Objective

Presently, the main notion of curve in bevy_animation is VariableCurve, which is essentially a way of organizing an imported glTF animation. This RFC demonstrates a reorganization of this data so that each Transform component and MorphWeights curve is actually a Curve, with its glTF interpolation modes reified by curve structs that implement them on the underlying data buffers.

This has several advantages:

It makes Bevy's representations of glTF animations more portable and reusable.
It cleans up the code internally surrounding animation modes by dispatching them based on separate types.
It lays the foundation for more general curve-based animation by making the current animation data conform more closely with those notions.
It makes curve importing and sampling more robust, closing avenues where illegal values could sneak in.

Solution

VariableCurve, along with the code that loads it and uses it, has been completely overhauled.

VariableCurve is still an enum, but it is split up in a different way:

/// A curve for animating either a the component of a [`Transform`] (translation, rotation, scale)
/// or the [`MorphWeights`] of morph targets for a mesh.
///
/// Each variant yields a [`Curve`] over the data that it parametrizes.
pub enum VariableCurve {
    /// A [`TranslationCurve`] for animating the `translation` component of a [`Transform`].
    Translation(TranslationCurve),

    /// A [`RotationCurve`] for animating the `rotation` component of a [`Transform`].
    Rotation(RotationCurve),

    /// A [`ScaleCurve`] for animating the `scale` component of a [`Transform`].
    Scale(ScaleCurve),

    /// A [`WeightsCurve`] for animating [`MorphWeights`] of a mesh.
    Weights(WeightsCurve),
}

Each of the Transform component curve types here is actually a Curve, but they are still enums, broken down by mode of interpolation; for example, here is RotationCurve:

/// A curve specifying the scale component of a [`Transform`] in animation.
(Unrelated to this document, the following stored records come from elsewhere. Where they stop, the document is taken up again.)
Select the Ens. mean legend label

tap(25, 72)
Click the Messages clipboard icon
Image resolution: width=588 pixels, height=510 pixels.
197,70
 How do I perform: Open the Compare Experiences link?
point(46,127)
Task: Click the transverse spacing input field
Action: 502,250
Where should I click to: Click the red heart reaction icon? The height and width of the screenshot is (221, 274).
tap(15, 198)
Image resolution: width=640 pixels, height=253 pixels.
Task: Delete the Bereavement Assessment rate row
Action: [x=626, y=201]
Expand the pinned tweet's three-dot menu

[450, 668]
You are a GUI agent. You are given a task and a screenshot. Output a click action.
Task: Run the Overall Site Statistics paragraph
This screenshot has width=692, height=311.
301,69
The variants are
/// broken down by interpolation mode (with the exception of `Constant`, which never interpolates).
///
/// This type is, itself, a `Curve<Quat>`, and it internally uses the provided sampling modes; each
/// variant "knows" its own interpolation mode.
#[derive(Clone, Debug, Reflect)]
pub enum RotationCurve {
    /// A curve which takes a constant value over its domain. Notably, this is how animations with
    /// only a single keyframe are interpreted.
    Constant(ConstantCurve<Quat>),

    /// A curve which uses spherical linear interpolation between keyframes.
    SphericalLinear(UnevenSampleAutoCurve<Quat>),

    /// A curve which interpolates between keyframes in steps.
    Step(SteppedKeyframeCurve<Quat>),

    /// A curve which interpolates between keyframes by using auxiliary tangent data to join
    /// adjacent keyframes with a cubic Hermite spline. For quaternions, this means interpolating
    /// the underlying 4-vectors, sampling, and normalizing the result.
    CubicSpline(CubicKeyframeCurve<Vec4>),
}

Some of the curve representations that appear here are new, such as SteppedKeyframeCurve and CubicKeyframeCurve — these belong to bevy_animation, and are built on the data structures from bevy::math::curve::cores, which handles the data storage and access patterns. Others, like UnevenSampleAutoCurve and ConstantCurve, are taken "off-the-shelf" from the Curve API itself.
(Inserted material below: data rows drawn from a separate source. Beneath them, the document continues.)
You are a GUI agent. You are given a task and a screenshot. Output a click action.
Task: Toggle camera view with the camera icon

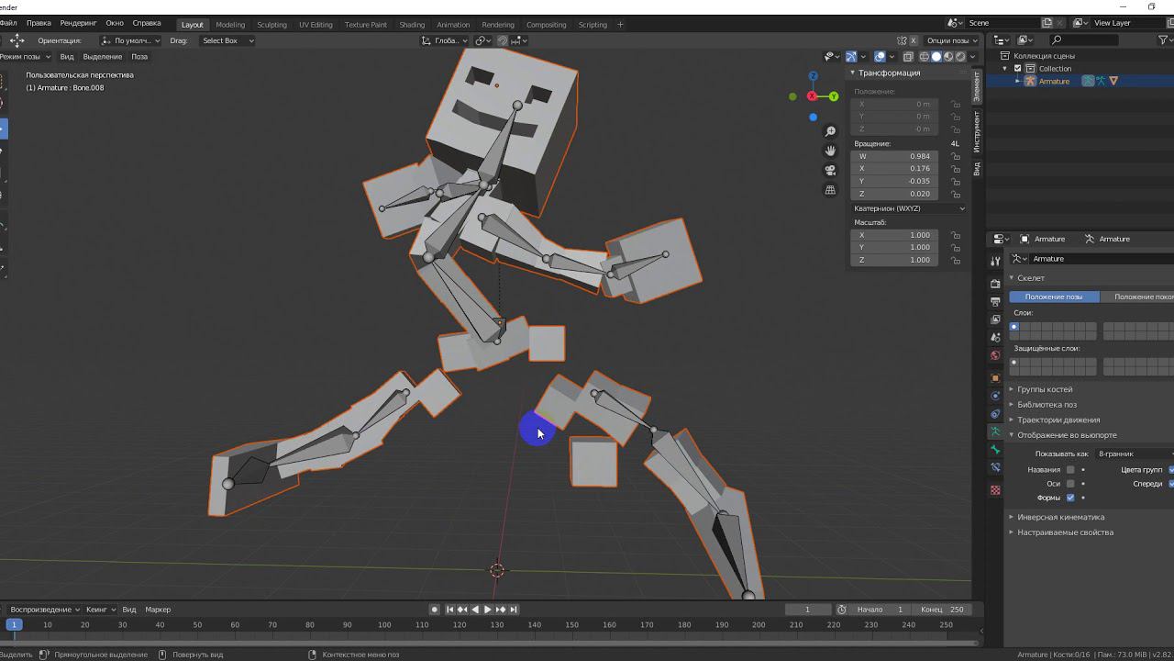click(x=830, y=170)
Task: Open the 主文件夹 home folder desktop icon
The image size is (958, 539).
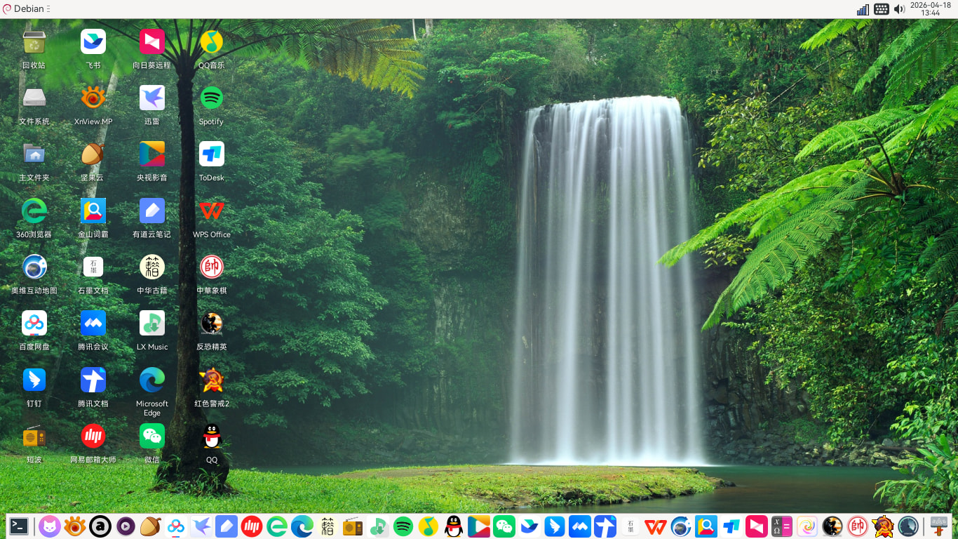Action: (x=34, y=155)
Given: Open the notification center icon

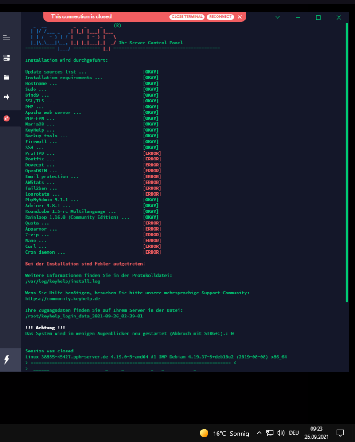Looking at the screenshot, I should [x=340, y=433].
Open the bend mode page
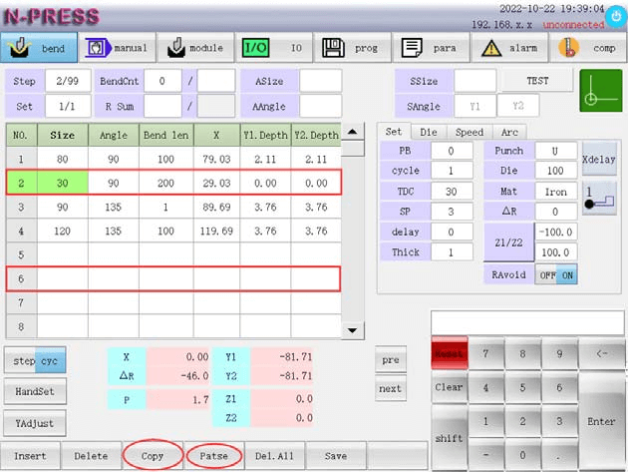628x472 pixels. pyautogui.click(x=39, y=48)
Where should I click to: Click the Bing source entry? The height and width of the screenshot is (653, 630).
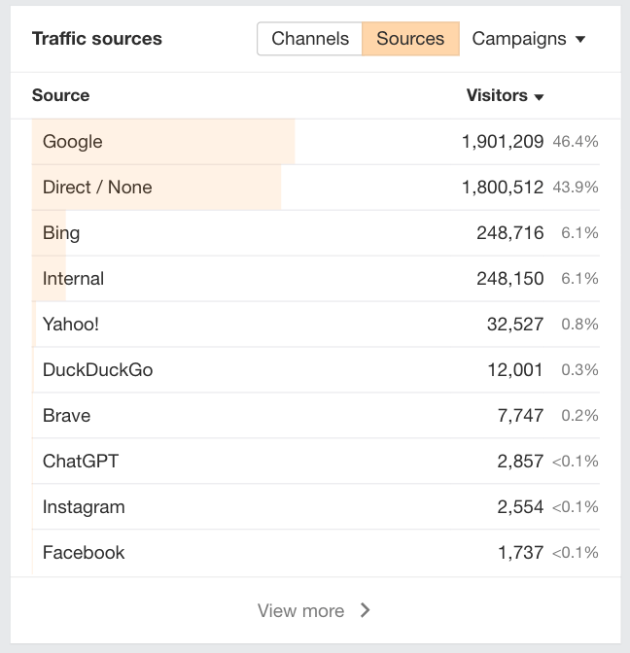click(61, 233)
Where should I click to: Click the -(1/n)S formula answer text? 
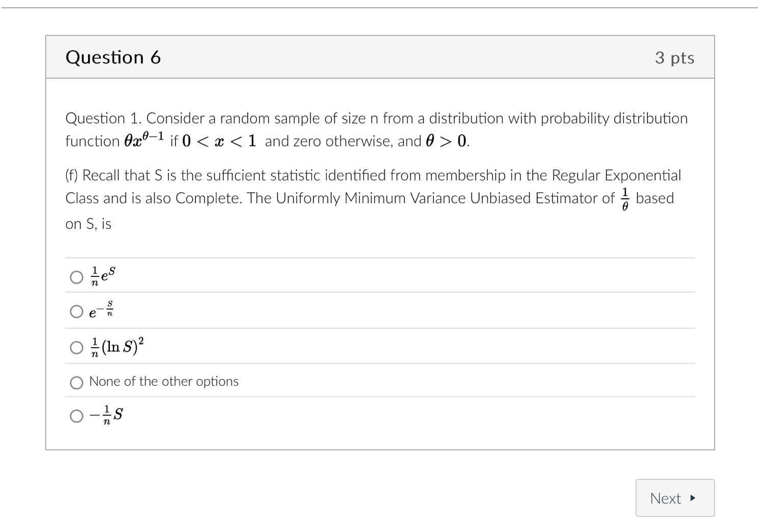pos(106,415)
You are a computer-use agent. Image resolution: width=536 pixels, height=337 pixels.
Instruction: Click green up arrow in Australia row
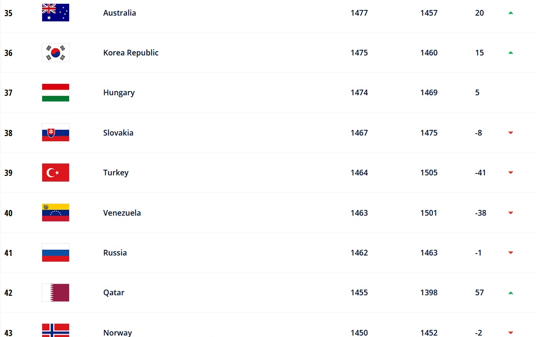pyautogui.click(x=510, y=13)
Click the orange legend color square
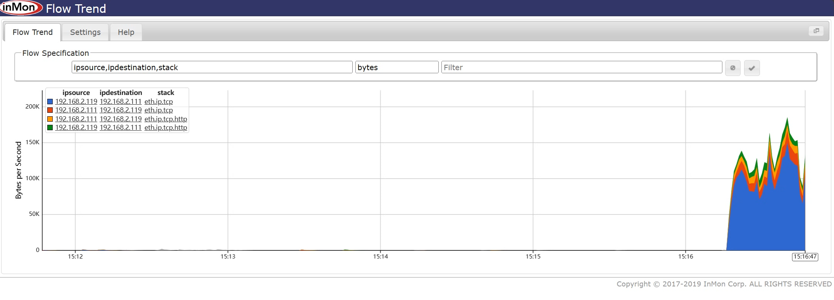This screenshot has width=834, height=300. [x=50, y=119]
Its implementation of Curve<Quat> essentially just matches over the variants. (The last one requires special handling to do quaternion normalization, but that's about it.)

Allocation-free `Curve<Vec<T>>`

Since the definitions implicit in the Curve trait would require that anything that looks like a Curve<Vec<T>> allocates to produce owned output, this PR introduces an offshoot trait which mitigates this problem — IterableCurve:

/// A curve which provides samples in the form of [`Iterator`]s.
///
/// This is an abstraction that provides an interface for curves which look like `Curve<Vec<T>>`
/// but side-stepping issues with allocation on sampling. This happens when the size of an output
/// array cannot be known statically.
pub trait IterableCurve<T> {
    /// The interval over which this curve is parametrized.
    fn domain(&self) -> Interval;

    /// Sample this curve at a specified time `t`, producing an iterator over sampled values.
    fn sample_iter<'a>(&self, t: f32) -> impl Iterator<Item = T>
    where
        Self: 'a;
}

This is used in concert with the core data structures from the Curve API to sample from keyframes valued in morph weights without ever allocating, all backed by a contiguous buffer of output data.

Performance

This is probably one of the biggest concerns about substantial changes to VariableCurve, so let me be proactive in addressing this.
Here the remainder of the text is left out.